Is $1-\zeta_n$ a unit in every ring where $n$ is invertible? Let $R$ be a commutative ring where $n\ge 2$ is invertible and containing a primitive $n$th root of 1, called $\zeta_n$, satisfying $\zeta_n^n = 1$ and $\zeta_n^k\ne 1$ for any $1\le k\le n$.
Is $1-\zeta_n$ invertible on $R$?
Thanks to Hurkyl's excellent point, one can consider the counterexample $k[t]/(t^2-1)$, where $t$ is a primitive square root of 1, but $t-1$ is a zero divisor, hence not a unit.
In this example, my impression is that you get two connected components of $\text{Spec }k[t]/(t^2-1)$, where on one of them $t = 1$, and on the other $t = -1$. Thus, we have the follow up question:
If $R$ is a local ring, must $1-\zeta_n$ be invertible on $R$?

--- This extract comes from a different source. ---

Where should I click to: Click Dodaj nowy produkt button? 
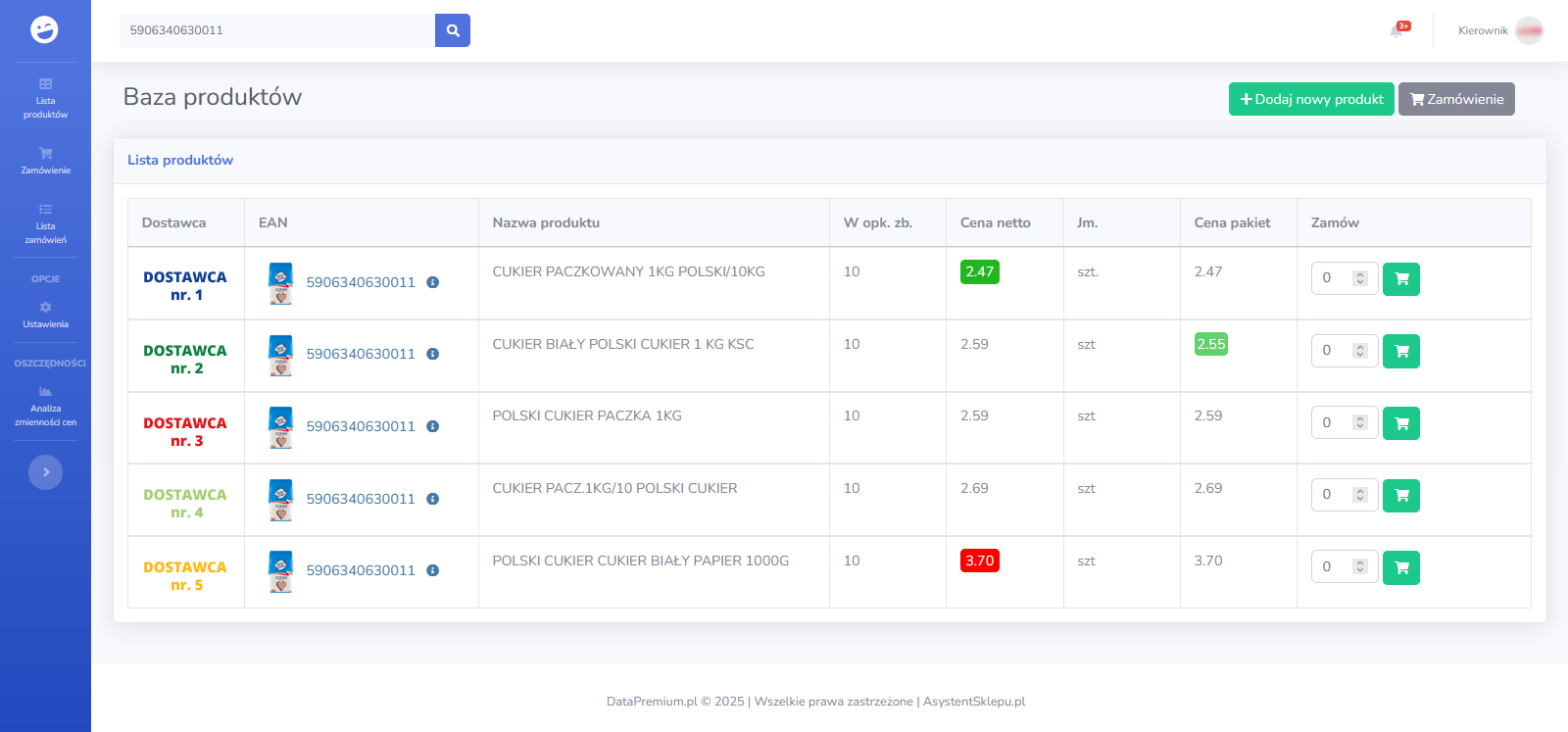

Also I don't really understand why this was put on hold. The question was apparently clear enough to garner short and yet valuable answers.
 A: Here is a counterexample: in the ring $\mathbb{Q}[t]/(t^2 - 1)$, $t$ is a primitive square root of unity. However, $1-t$ is a zero divisor, and thus not invertible.

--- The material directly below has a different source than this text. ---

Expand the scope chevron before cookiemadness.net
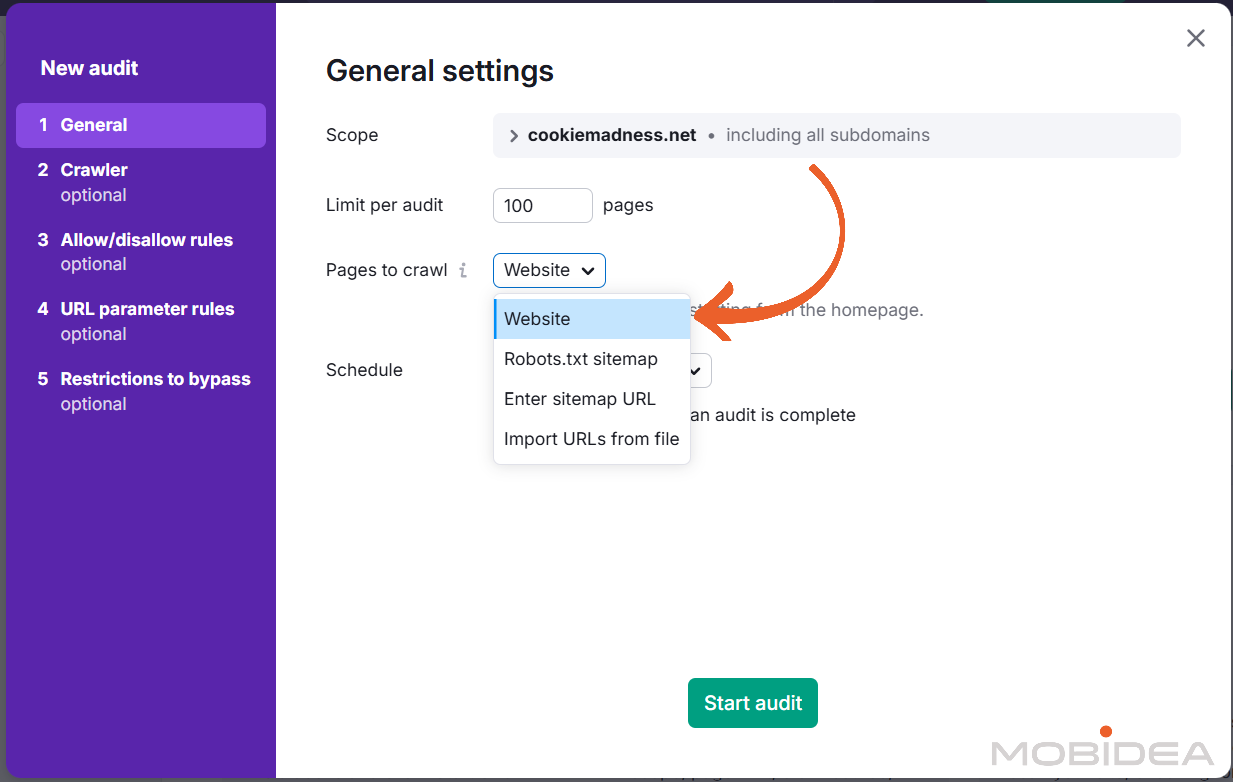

The conjecture is true in a domain, however. The powers of $\zeta_n$ are roots of $x^n - 1$, so in a domain you can immediately conclude
$$ \frac{x^n - 1}{x-1} = \prod_{k=1}^{n-1} (x - \zeta_n^k)$$
Plugging in $x=1$ lets you write down an inverse for $1 - \zeta_n$. Explicitly, the left hand side evaluates to $n$ because
$$ \frac{x^n - 1}{x-1} = 1 + x + x^2 + \ldots + x^{n-1}  $$
and so the formula can be rearranged to
$$ (1 - \zeta_n) \cdot \left( n^{-1} \prod_{k=2}^{n-1} (1 - \zeta_n^k) \right) = 1 $$

Another case where the conjecture is true is when $\zeta_n$ is a root of the $n$-th cyclotomic polynomial. In this case, one can construct a ring homomorphism
$$ \mathbb{Z}[\xi_n, n^{-1}] \to R : \xi_n \mapsto \zeta_n $$
where $\mathbb{Z}[\xi_n]$ is the $n$-th ring of cyclotomic integers. Since $1 -
 \xi_n$ is a unit in the cyclotomic integers after inverting $n$, its image $1 - \zeta_n$ must be a unit in $R$.

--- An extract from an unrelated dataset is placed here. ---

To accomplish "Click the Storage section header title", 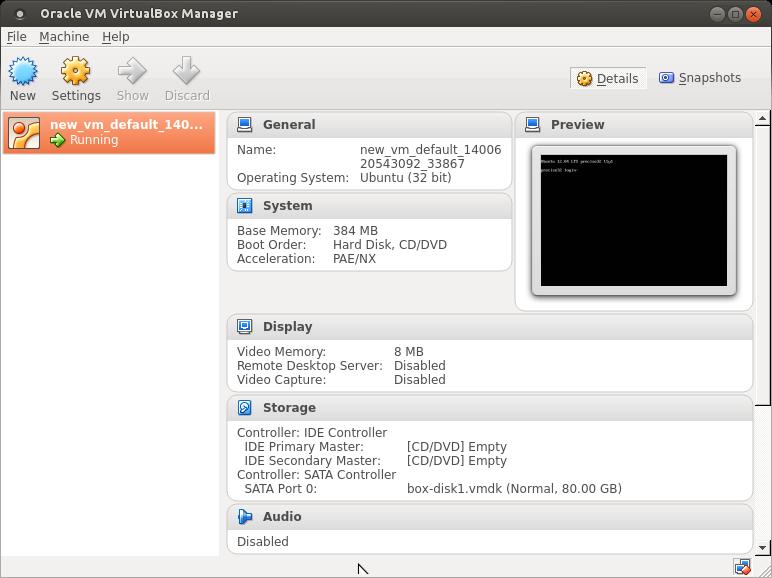I will tap(289, 408).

An important special case where this happens is when $\zeta_n$ is a principal root of unity. (I'm still assuming $n$ is invertible in $R$)
A: Hint:  We have 
$$\prod_{k=1}^{n-1}\,\left(x-\zeta^k_n\right)=\sum_{r=0}^{n-1}\,x^r\,.$$
EDIT:  See Hurkyl's comment below.

A Noncommutative Counterexample 
A positive integer $n>1$ is fixed, and a field $\mathbb{K}$ whose characteristic does not divide $n$ is given.  Let $R$ be the ring of $n$-by-$n$ matrix over $\mathbb{K}$ with the identity $I_n$.  Then, the $n$-by-$n$ permutation matrix $$\Xi_n:=\begin{bmatrix}0&1&0&\cdots&0&0\\0&0&1&\cdots&0&0\\0&0&0&\cdots&0&0\\\vdots&\vdots&\vdots&\ddots&\vdots&\vdots\\0&0&0&\cdots&0&1\\1&0&0&\cdots&0&0\end{bmatrix}$$ is a primitive $n$-th root of unity.  However, $I_n-\Xi_n$ is not invertible, having the $\mathbb{K}$-span of the $n$-by-$1$ column vector $$\begin{bmatrix}1\\1\\1\\\vdots\\1\end{bmatrix}$$ as the nullspace.  I'm curious whether there is a counterexample with a noncommutative integral ring.